In Pakistan, the thick, rose-colored syrup — called a sharbat or sherbet and poured from a distinctive long-neck bottle — is mixed with milk and crushed almonds as an offering in religious processions.
In Bangladesh, a new groom often takes a bottle or two as a gift to his in-laws. Movies even invoke it as a metaphor: In one film, the hero tells the heroine that she is beautiful like Rooh Afza.
And in Delhi, where the summer temperatures often exceed 100 degrees Fahrenheit and the city feels like a slow-burning oven, you can find it everywhere.

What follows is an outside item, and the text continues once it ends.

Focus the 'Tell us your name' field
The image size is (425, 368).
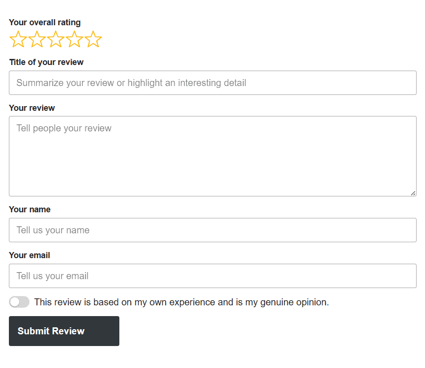[213, 230]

The chilled drink is served in the plastic goblets of cold-drink vendors using new tricks to compete for customers: how high and how fast they can throw the concentrate from one glass to the next as they mix, how much of it they can drizzle onto the cup’s rim.
The same old taste is also there in new packaging to appeal to a new generation and to new drinkers: in the juice boxes in children’s school bags; in cheap one-time sachets hanging at tobacco stalls frequented by laborers; and in high-end restaurants, where it is whipped into the latest ice cream offering.